==== DATA SUPPLIED

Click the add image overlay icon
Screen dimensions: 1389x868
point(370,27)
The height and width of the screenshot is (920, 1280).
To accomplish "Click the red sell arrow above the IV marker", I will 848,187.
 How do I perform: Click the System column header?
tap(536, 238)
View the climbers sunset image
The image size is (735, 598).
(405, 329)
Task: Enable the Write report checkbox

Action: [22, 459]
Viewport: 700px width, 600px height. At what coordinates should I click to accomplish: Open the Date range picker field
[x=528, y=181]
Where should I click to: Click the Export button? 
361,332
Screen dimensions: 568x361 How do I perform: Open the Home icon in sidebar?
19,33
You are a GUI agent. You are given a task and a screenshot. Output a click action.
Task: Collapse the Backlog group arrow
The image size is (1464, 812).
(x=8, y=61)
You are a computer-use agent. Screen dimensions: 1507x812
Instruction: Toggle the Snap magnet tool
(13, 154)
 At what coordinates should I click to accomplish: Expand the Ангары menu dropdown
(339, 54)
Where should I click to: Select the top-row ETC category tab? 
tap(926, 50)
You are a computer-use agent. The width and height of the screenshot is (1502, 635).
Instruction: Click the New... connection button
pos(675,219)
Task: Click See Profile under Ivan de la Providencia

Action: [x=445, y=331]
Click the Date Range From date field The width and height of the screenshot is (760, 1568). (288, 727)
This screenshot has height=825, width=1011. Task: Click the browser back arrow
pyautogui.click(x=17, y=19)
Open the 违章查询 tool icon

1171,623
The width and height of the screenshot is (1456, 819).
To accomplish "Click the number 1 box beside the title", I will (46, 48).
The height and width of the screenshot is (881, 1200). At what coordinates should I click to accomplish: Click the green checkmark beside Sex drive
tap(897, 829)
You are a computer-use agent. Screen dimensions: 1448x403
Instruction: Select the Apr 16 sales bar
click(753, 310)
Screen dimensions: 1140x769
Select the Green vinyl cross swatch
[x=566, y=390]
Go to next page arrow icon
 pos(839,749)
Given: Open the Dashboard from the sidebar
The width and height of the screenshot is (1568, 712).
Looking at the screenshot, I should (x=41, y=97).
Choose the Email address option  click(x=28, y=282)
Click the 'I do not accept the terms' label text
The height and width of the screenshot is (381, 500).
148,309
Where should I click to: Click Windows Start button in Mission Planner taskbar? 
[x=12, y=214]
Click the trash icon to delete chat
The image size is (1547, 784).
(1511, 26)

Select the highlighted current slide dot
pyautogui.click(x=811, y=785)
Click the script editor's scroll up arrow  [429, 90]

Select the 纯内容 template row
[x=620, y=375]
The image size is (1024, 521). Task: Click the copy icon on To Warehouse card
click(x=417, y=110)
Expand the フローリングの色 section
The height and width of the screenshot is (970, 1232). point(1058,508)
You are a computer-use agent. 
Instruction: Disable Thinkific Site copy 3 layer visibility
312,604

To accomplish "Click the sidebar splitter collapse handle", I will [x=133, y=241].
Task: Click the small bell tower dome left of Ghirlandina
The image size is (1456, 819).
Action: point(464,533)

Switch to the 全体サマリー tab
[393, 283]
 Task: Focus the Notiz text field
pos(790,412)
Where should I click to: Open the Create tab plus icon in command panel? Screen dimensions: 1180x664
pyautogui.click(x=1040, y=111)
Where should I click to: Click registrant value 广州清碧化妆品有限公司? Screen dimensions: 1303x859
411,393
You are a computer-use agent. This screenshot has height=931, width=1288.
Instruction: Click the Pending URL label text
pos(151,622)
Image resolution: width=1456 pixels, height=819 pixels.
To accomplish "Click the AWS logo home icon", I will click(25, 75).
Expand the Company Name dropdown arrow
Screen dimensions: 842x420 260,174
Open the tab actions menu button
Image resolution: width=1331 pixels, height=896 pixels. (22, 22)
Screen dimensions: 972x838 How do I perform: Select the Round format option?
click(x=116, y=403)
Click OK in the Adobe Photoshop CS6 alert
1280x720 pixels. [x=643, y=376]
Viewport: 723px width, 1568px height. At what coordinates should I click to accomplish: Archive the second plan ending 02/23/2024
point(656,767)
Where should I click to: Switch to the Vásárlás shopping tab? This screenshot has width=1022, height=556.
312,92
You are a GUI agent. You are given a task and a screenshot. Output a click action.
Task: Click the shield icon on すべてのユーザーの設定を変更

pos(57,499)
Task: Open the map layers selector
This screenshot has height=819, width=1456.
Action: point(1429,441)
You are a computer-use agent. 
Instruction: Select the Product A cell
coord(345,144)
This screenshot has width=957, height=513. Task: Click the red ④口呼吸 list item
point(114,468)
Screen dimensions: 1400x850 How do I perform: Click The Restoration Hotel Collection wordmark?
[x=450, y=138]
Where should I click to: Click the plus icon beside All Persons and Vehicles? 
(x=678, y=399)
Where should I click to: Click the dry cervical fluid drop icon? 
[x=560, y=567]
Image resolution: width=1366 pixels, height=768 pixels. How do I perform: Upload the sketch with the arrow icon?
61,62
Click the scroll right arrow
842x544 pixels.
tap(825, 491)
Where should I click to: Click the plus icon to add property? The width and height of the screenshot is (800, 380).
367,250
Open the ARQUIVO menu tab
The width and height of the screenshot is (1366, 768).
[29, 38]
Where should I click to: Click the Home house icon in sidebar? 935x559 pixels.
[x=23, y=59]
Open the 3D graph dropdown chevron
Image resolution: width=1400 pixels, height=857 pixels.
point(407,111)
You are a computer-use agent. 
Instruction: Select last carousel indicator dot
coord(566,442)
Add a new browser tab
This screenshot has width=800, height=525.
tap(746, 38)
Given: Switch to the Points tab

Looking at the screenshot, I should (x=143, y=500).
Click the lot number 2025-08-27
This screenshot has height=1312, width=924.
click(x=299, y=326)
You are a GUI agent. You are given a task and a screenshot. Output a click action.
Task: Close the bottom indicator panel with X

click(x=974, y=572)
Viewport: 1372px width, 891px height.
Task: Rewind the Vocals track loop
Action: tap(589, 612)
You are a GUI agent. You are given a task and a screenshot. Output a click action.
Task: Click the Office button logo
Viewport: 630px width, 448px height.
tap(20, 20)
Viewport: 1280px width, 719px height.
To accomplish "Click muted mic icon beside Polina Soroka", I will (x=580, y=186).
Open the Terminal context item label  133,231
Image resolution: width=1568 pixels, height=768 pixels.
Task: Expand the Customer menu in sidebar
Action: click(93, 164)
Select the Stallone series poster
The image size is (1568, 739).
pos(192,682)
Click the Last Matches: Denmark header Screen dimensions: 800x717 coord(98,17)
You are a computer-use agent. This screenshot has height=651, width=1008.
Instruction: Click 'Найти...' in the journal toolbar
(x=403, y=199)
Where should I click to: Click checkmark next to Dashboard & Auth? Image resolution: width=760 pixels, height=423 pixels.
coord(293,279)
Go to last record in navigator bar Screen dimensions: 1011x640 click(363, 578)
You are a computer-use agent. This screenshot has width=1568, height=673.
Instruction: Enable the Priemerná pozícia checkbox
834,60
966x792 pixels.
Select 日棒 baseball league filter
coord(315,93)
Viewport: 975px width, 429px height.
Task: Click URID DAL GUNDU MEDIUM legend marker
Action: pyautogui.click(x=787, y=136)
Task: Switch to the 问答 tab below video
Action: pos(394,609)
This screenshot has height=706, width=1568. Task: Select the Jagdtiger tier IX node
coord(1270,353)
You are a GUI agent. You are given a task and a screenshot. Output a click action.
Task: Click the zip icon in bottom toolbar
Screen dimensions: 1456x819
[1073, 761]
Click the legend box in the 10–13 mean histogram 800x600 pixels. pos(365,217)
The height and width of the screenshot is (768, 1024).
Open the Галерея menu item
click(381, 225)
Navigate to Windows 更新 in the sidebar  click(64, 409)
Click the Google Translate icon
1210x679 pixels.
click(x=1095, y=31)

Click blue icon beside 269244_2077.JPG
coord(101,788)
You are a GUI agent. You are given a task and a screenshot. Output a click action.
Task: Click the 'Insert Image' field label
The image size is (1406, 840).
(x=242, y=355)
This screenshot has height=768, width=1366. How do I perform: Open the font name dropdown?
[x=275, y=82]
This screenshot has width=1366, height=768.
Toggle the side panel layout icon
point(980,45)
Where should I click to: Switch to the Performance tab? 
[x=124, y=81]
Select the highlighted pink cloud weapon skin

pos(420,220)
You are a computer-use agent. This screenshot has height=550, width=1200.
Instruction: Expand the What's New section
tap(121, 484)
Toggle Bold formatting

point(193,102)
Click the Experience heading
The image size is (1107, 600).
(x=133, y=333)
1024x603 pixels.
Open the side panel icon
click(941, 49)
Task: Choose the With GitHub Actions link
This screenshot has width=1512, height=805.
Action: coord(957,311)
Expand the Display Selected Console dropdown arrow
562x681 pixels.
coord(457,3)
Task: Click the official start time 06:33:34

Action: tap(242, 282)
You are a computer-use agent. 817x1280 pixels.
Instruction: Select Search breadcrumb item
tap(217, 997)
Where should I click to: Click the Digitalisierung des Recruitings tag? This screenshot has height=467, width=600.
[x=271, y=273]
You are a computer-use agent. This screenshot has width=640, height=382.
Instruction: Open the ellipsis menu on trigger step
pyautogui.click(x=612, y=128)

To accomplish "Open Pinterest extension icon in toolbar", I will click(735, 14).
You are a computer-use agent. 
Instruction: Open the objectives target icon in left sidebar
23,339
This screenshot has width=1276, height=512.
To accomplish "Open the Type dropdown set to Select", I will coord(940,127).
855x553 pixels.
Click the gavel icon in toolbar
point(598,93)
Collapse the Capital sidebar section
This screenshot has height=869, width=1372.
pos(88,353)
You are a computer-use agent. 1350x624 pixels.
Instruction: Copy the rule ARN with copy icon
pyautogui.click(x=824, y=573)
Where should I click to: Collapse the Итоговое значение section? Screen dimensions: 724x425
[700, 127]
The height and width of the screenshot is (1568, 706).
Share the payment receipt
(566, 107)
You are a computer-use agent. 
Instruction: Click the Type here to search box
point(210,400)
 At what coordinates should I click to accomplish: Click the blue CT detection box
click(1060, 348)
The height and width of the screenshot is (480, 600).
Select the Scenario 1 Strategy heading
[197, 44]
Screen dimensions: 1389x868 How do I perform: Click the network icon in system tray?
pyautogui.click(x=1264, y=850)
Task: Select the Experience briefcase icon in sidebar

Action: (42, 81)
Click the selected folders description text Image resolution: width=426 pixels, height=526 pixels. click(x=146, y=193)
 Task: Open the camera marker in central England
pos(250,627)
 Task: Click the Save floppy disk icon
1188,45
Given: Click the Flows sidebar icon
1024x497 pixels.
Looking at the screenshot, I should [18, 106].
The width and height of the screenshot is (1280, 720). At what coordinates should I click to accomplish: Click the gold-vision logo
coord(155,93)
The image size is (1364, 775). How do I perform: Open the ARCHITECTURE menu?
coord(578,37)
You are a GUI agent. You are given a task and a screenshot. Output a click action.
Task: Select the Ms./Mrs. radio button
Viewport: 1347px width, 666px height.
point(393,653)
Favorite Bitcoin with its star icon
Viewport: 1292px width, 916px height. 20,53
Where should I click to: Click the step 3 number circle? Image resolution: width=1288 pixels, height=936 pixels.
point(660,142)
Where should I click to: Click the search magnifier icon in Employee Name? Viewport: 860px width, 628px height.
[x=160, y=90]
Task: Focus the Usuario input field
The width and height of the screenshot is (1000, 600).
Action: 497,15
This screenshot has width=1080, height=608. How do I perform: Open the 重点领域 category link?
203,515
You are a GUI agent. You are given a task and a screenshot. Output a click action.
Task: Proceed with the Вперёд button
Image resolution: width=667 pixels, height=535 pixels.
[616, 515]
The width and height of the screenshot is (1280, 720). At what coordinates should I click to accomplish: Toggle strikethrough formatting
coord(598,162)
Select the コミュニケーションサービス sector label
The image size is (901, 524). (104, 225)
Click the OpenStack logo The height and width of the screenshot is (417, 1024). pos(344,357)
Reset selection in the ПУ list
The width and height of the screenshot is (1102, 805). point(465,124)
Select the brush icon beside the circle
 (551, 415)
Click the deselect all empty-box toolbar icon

========

■ TO DO
Rewrite the material from its first line through the line containing "tap(536, 238)", both ends included, with every line kept and 115 added to each click coordinate.

■ RESULT OF THIS TASK
Click the add image overlay icon
Screen dimensions: 1389x868
point(485,142)
The height and width of the screenshot is (920, 1280).
To accomplish "Click the red sell arrow above the IV marker", I will 963,302.
 How do I perform: Click the System column header?
tap(651, 353)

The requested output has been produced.